Leave Her to Heaven (John M. Stahl, 1945)
[N]or let thy soul contrive
Against thy mother aught: leave her to heaven
And to those thorns that in her bosom lodge,
To prick and sting her.
— Hamlet, Act I, scene V
"There's nothing wrong with Ellen. It's just that she loves too much."
Poor Ellen Berent. She loved her late father very, very much. (Apparently the relationship was close; her adopted sister Ruth says, at one point, that Mrs. Berent adopted her, not Mr. *and* Mrs.) On her way to scatter Dad's ashes, Ellen meets Richard Harland, an author who reminds her so much of her father that she asks him to marry her.

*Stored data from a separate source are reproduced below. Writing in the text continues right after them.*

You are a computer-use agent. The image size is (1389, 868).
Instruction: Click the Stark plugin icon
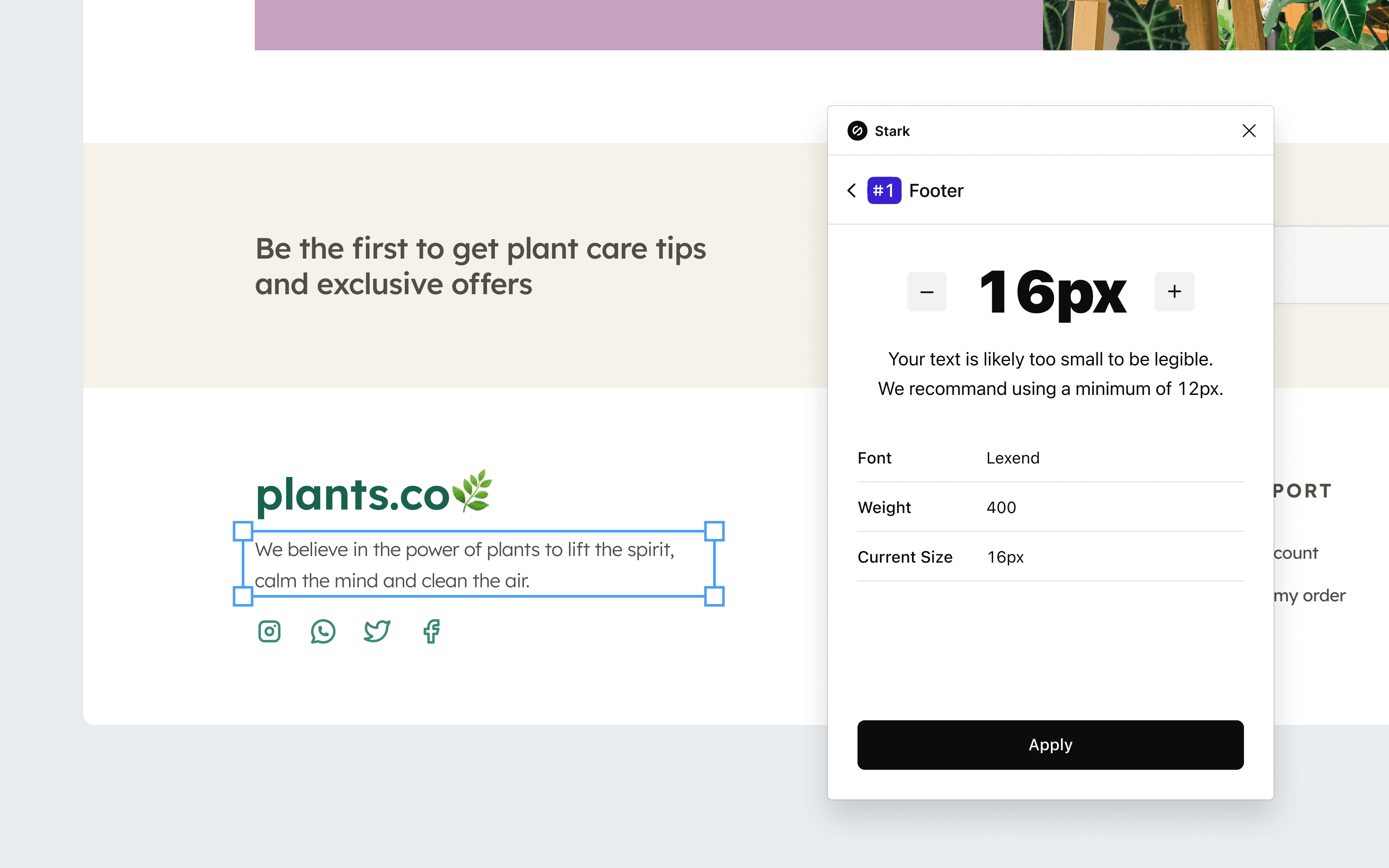tap(856, 130)
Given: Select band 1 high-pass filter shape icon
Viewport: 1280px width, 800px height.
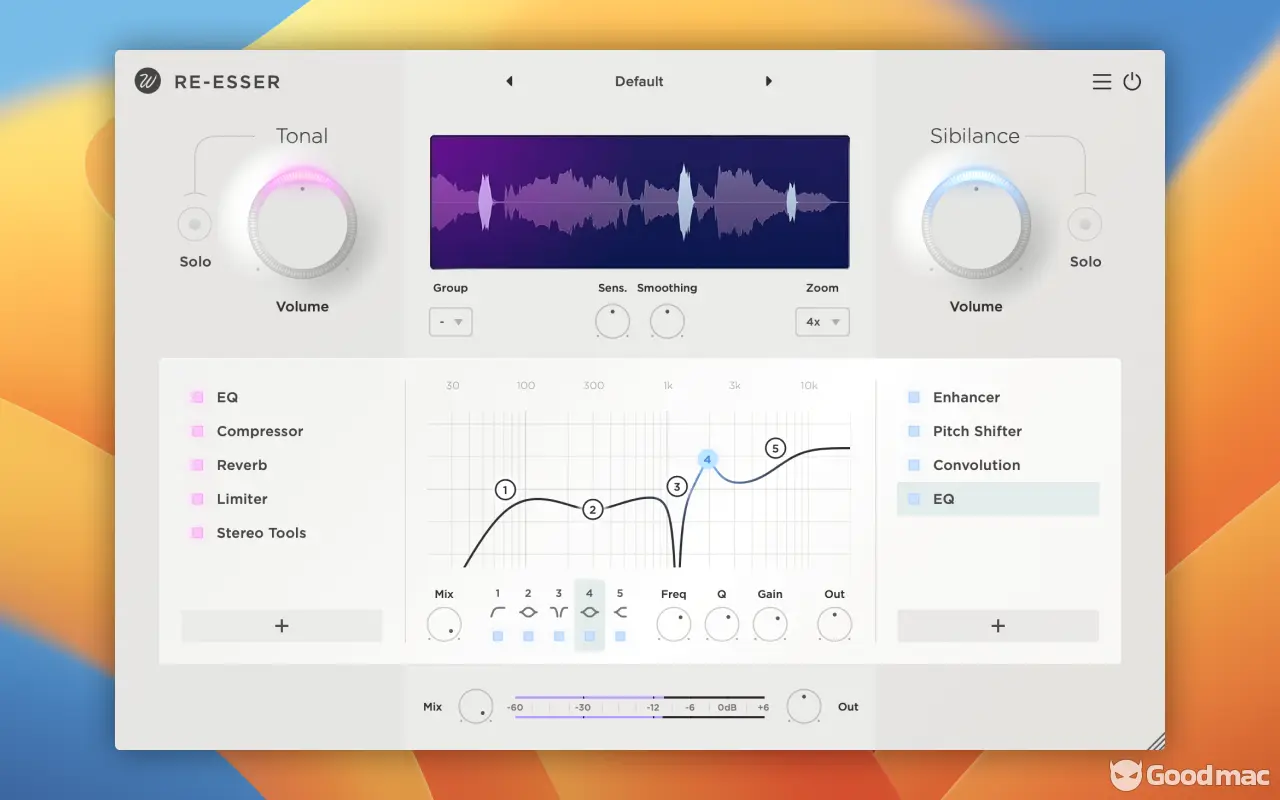Looking at the screenshot, I should (498, 612).
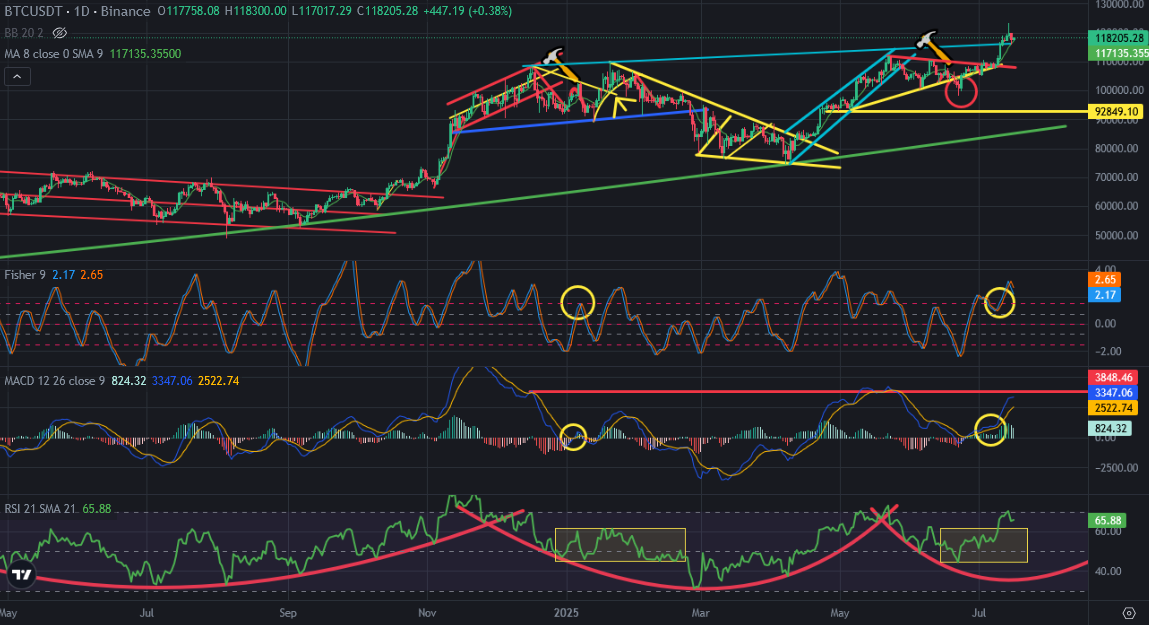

Well, okay, she didn't so much *ask* as just announce the engagement, but he goes along with it. Ellen promises Richard, "I'll never let you go. Never, never, never."
The problem is that Richard wants to maintain relationships with friends and family members. Ellen wants herself and Richard to have no one else but each other. She refuses to hire servants, because, she tells Richard, "I don't want anybody else but me to do anything for you." Unfortunately Richard wants his younger brother, recovering from polio, to stay with them. Even worse, he invites Ellen's mother and sister to visit them at their vacation home in Maine. And he wants to spend valuable hours writing his next book, instead of with Ellen. It's all going so wrong.
So Ellen, well, handles the situation.
Leave Her to Heaven is a sort of Technicolor noir, although the beginning of the film seems more like a love story or family drama. Gene Tierney does a wonderful job making Ellen charming and witty, except when her mask slips and her eyes turn dead. Yet the performance never feels like a split personality. It's just that Ellen's notion of love is possessive, and she can't resist doing the wrong thing to keep Richard all to herself.